By a well known theorem (7.17 in Baby Rudin), if $$f(x) = \lim_{N \to \infty} \underbrace{\sum_{n=1}^N \frac{\cos{nx}}{2^n}}_{f_N(x)}$$ is differentiabile for each $N$, and if the limit exists for some $x$ value, and if $\{f_N'\}$ converges uniformly (for all $x$ values), then $$f'(x) = \lim_{N \to \infty} F_N'(x).$$
After checking that the "if" conditions are true, you can compute $$f'(x) = \lim_{N \to \infty} \frac{d}{dx} \sum_{n=1}^N \frac{\cos{nx}}{2^n} = \lim_{N \to \infty} \sum_{n = 1}^{N} \frac{d}{dx} \frac{\cos{nx}}{2^n} = \lim_{N \to \infty} -\sum_{n = 1}^N \frac{n \sin{nx}}{2^n}.$$ Then you can check the "if" conditions again and then compute $f''(x)$, and check again and compute $f'''(x)$, all the way up to $f^{(k)}(x)$ by induction. You can then argue that $f^{(k)}(x)$ is continuous since each term if the sequence is continuous (if $\{f_n\}$ is a sequence of continuous functions and $f_n \to f$ uniformly, then $f$ is continuous by Theorem 7.12 in Baby Rudin).
This is just my initial thoughts, hopefully it gives you something to work with.
On
While this is probably not the intended method to solve this problem, you can actually sum this series up explicitly via a quick detour into the complex plane and examine the properties of the resulting function. By Euler's identity, we have $$ \sum_{n=1}^\infty \frac{\cos nx}{2^n} = \Re \left[ \sum_{n=1}^\infty \frac{e^{inx}}{2^n} \right] = \Re \left[ \sum_{n=1}^\infty \left( \frac{e^{ix}}{2} \right)^n \right]. $$ The sum in square brackets is a geometric series; and since the magnitude of the ratio of successive terms is $$ \left| \frac{a_{n+1}}{a_n} \right| = \left|\frac{e^{ix}}{2}\right| = \frac{1}{2} < 1 $$ for all values of $x$, the series converges to $$ \sum_{n=1}^\infty \left( \frac{e^{ix}}{2} \right)^n = \frac{\frac{1}{2} e^{ix}}{1 - \frac{1}{2} e^{ix}}. $$ Taking the real part of this, we conclude that $$ \sum_{n=1}^\infty \frac{\cos nx}{2^n} = \frac{ \frac{1}{2} \cos x - \frac{1}{4}}{\frac{5}{4} - \cos x} $$ This is obviously a $\mathcal{C}^\infty$ function, since it is the quotient of two $\mathcal{C}^\infty$ functions (and the denominator never vanishes.)
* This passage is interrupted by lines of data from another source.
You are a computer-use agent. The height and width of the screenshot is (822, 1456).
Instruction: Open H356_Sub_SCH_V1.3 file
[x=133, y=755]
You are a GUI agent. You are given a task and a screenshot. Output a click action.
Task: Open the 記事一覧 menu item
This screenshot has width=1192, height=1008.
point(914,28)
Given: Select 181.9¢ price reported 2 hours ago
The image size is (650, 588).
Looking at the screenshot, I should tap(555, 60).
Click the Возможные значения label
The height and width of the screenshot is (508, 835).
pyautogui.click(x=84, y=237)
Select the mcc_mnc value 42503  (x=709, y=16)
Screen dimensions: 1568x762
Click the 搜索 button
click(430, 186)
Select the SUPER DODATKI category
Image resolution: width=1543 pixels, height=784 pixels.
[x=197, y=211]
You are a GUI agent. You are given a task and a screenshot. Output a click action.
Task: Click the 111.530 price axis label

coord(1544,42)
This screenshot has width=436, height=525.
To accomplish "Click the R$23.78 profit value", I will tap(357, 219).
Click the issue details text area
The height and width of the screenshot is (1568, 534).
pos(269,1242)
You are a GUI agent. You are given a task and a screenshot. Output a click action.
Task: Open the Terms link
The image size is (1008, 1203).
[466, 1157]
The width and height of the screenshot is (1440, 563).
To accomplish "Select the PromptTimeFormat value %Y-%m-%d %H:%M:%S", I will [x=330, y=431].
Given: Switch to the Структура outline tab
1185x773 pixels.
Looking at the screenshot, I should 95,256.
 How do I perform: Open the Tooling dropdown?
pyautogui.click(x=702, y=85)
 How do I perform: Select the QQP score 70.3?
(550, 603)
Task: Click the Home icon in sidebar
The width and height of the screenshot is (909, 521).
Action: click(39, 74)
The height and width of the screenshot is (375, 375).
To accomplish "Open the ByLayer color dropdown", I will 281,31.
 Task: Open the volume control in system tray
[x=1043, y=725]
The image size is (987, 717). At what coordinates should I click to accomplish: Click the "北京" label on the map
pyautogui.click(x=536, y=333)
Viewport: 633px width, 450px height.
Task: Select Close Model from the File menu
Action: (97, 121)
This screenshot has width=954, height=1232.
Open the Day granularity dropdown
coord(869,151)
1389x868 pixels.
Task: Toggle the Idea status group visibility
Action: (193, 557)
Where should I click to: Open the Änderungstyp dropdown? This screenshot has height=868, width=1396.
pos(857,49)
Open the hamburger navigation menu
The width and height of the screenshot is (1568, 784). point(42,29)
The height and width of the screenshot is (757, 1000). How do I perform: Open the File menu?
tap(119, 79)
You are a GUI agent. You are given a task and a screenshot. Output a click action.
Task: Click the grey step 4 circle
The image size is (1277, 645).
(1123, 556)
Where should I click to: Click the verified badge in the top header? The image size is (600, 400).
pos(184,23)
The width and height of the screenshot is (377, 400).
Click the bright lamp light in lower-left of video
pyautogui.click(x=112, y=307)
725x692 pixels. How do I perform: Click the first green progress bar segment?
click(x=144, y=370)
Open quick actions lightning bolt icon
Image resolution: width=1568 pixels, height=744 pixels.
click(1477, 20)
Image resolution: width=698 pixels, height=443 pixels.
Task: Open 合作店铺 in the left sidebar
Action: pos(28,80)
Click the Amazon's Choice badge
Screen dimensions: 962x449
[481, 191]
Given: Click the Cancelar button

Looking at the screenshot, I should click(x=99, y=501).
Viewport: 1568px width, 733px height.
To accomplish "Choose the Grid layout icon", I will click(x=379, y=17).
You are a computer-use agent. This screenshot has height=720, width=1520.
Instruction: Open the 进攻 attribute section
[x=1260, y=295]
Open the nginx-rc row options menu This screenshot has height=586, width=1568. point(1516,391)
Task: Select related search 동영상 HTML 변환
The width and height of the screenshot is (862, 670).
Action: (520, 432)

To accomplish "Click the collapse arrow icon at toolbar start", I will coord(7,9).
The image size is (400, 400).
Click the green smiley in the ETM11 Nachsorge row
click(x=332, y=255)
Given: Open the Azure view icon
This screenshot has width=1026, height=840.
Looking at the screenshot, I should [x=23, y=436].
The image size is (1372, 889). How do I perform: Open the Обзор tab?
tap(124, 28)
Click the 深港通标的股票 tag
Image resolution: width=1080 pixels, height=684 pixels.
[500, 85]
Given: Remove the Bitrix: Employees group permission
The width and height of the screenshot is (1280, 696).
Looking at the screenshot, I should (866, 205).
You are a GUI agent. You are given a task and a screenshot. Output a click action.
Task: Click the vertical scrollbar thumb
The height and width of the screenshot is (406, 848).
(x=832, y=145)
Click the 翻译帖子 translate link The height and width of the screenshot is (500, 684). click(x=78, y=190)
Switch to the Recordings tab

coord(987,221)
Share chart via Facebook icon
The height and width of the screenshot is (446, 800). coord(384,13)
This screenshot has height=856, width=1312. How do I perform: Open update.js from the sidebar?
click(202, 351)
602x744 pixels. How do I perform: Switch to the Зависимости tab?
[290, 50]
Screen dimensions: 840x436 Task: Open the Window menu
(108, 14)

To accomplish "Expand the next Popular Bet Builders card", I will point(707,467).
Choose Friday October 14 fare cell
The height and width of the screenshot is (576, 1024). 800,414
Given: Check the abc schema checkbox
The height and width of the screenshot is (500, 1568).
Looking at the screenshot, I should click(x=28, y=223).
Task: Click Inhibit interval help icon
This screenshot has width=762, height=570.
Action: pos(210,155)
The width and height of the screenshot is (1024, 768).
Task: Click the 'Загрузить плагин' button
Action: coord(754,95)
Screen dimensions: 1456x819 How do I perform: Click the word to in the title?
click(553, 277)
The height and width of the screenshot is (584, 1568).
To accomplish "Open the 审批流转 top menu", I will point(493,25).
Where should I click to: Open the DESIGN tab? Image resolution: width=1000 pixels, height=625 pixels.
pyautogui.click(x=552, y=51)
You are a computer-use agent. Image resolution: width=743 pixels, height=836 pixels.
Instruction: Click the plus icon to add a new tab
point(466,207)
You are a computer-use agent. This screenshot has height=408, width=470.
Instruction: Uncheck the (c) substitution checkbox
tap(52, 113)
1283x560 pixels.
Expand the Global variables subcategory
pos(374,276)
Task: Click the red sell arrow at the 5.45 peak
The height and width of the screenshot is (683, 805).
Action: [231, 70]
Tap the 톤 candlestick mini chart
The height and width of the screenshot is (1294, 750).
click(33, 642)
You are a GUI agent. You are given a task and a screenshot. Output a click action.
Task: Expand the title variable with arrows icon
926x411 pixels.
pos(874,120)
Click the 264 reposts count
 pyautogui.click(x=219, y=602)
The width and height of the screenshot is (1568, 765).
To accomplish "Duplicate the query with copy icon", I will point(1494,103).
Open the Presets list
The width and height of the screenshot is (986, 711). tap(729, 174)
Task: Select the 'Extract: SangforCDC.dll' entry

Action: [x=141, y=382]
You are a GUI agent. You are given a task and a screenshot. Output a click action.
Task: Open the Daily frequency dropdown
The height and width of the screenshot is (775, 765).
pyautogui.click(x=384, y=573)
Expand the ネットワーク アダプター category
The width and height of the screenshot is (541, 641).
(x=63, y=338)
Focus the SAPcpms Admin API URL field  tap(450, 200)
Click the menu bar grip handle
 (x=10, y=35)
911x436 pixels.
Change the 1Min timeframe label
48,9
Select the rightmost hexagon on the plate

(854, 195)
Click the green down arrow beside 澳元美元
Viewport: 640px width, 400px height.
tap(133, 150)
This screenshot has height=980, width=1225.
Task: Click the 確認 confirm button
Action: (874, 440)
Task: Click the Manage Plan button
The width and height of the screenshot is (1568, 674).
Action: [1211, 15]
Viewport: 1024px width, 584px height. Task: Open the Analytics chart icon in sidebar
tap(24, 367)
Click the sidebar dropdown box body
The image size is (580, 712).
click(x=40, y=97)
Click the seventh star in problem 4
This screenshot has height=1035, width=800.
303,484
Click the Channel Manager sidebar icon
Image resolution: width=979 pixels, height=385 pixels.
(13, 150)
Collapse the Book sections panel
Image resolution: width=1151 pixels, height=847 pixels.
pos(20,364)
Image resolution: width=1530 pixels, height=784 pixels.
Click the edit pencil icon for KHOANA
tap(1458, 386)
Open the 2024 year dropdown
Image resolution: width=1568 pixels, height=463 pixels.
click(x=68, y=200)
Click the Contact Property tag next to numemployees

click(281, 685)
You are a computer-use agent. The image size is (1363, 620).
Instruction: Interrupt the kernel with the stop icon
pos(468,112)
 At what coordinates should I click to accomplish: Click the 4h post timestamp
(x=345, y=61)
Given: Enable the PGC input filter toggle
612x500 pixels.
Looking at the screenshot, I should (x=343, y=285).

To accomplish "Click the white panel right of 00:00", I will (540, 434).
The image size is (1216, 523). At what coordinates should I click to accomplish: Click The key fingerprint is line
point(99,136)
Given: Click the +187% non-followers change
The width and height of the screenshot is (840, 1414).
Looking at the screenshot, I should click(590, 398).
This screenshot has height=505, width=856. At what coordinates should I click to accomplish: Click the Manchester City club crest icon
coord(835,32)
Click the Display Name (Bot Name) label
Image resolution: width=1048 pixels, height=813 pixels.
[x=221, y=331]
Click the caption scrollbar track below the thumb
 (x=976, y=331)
The series is uniformly convergent on $\mathbb R$ (by the M-test), so the function
$$f(x) = \sum_{n=1}^\infty \frac{\cos nx}{2^n} $$
is differentiable on $\mathbb R$ and
$$f'(x) =- \sum_{n=1}^\infty n\frac{\sin nx}{2^n} $$
You can apply the same trick to $f'$ and conclude that $f'$ is differentiable. By induction you can work out that $f^{(k)}$ is differentiable for all $k$ and so $f \in C^\infty(\mathbb R)$.